Besides the trivial complaints – sinks having separate hot and cold taps rather than a single mixer tap is a particular bugbear of East Europeans in the UK – is the more serious issue of the racism faced by immigrants. This is not only the blatant racism like physical attacks or the fishery that put up a sign saying “no East Europeans”, but also subtler forms. In particular, several of Alexandrova’s interlocutors said they found it hard to break out of low-skilled jobs, seen as their “place”, into the careers their education and skills had prepared them to do. One successful entrepreneur, a Bulgarian citizen originally from North Macedonia, said that when she told people she was from Eastern Europe their response was like ‘flushing a toilet” on all her experience and career achievements.
“When Eastern Europeans were doing low-skilled jobs they were where they belonged and were therefore accepted,” writes Alexandrova. Meanwhile, those who were “tying to break into a different space” were “continuously questioned about they right to be there” not directly but in subtle ways that made them feel uncomfortable.
From enlargement to Brexit
Attitudes towards East European migrants steadily hardened between the first wave of enlargement to the east in 2004 to the Brexit vote more than 12 years later. Alexandrova doesn’t stint on her criticism of the British media, especially the tabloids, for their overwhelmingly negative coverage of immigration from Eastern Europe. Immigration from the region was greeted as a “calamity”, creating a “new scapegoat” for the “notoriously poisonous British tabloid media” that had previously targeted other groups including the Windrush generation from the Caribbean, Ugandan Asians, asylum seekers and others.

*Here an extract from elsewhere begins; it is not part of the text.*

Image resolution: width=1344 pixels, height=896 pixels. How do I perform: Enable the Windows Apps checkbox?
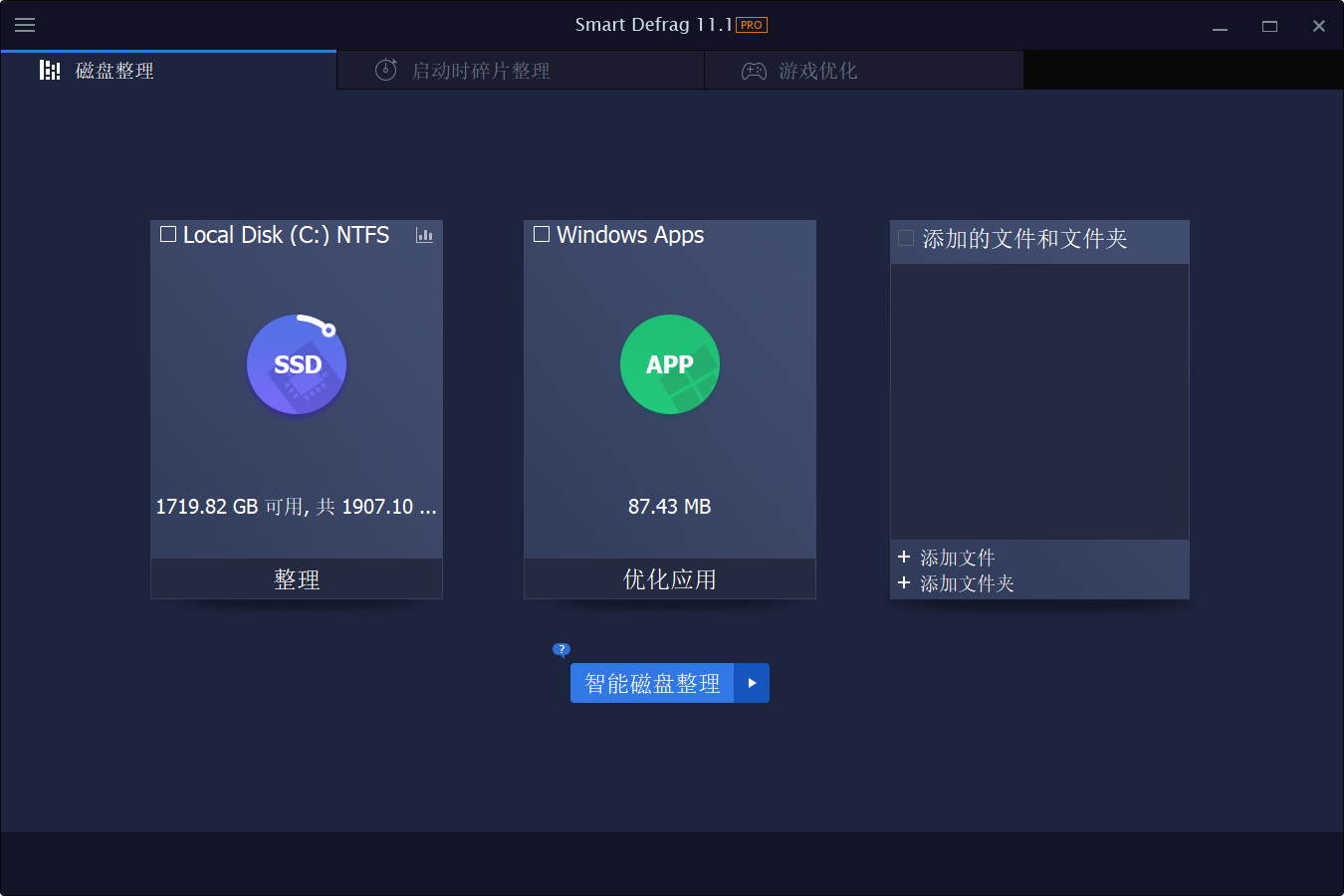point(541,234)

“An image was firmly established in the minds of Daily Mail readers: Eastern Europeans came in flocks to take their jobs while at the same time did nothing and lived on benefits,” she writes. Rather than try to challenge this sentiment, she argued, “no UK politician saw any other option other than to grovel to the bigots”. This in turn “set the stage for the growing anti- immigrant and anti-European sentiments that led to Brexit”.

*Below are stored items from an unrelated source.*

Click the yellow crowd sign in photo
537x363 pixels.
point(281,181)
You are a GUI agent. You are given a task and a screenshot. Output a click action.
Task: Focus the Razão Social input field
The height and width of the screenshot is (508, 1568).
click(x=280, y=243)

“An image was firmly established
in the minds of Daily Mail readers: Eastern Europeans came in flocks to take their jobs while at the same time did nothing and lived on benefits”
The situation worsened with the onset of the international financial crisis and the recession and austerity measures that followed. “Local resentment against immigrants that had
been simmering when the economy was growing ... with the worries of a recession, erupted onto the national political stage. Immigration was top of concerns in the 2010 elections, and a newly emboldened UKIP was swift in directing the anger against the EU and what it called its one borders,” writes Alexandrova.
Mistakes on the left
Tony Blair’s New Labour was in power at the time of the first wave of engagement of the EU to the east and deeper EU integration. However, Alexandrova argued that as well as underestimating the numbers, New Labour failed to change the narrative about migration.

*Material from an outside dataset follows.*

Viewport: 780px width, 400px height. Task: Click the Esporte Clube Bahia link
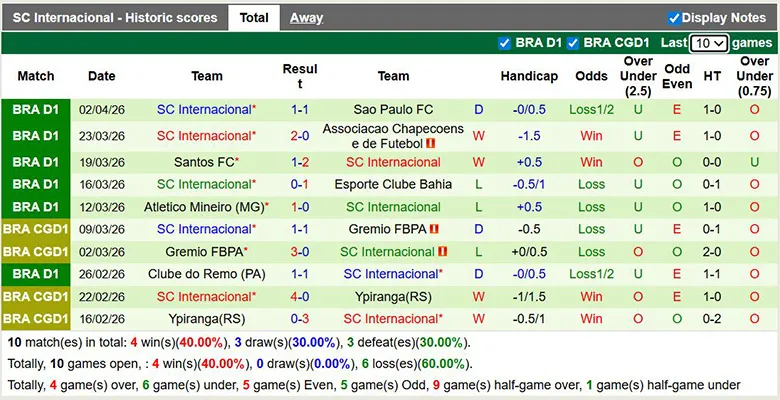(393, 184)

Alexandrova initially welcomed the election of Jeremy Corbyn as leader of the Labour Party, but ends by being scathing about supporters of a ‘Lexit’ (left-wing Brexit). At the core of the EU values is free movement of labour, but most migrants took the result of the Brexit referendum “on the chin”. As the title of the book indicates, despite the drastic changes of the last few years, many are now here to stay.
Here To Stay: Eastern Europeans in Britain was published by Repeater Books in December 2021.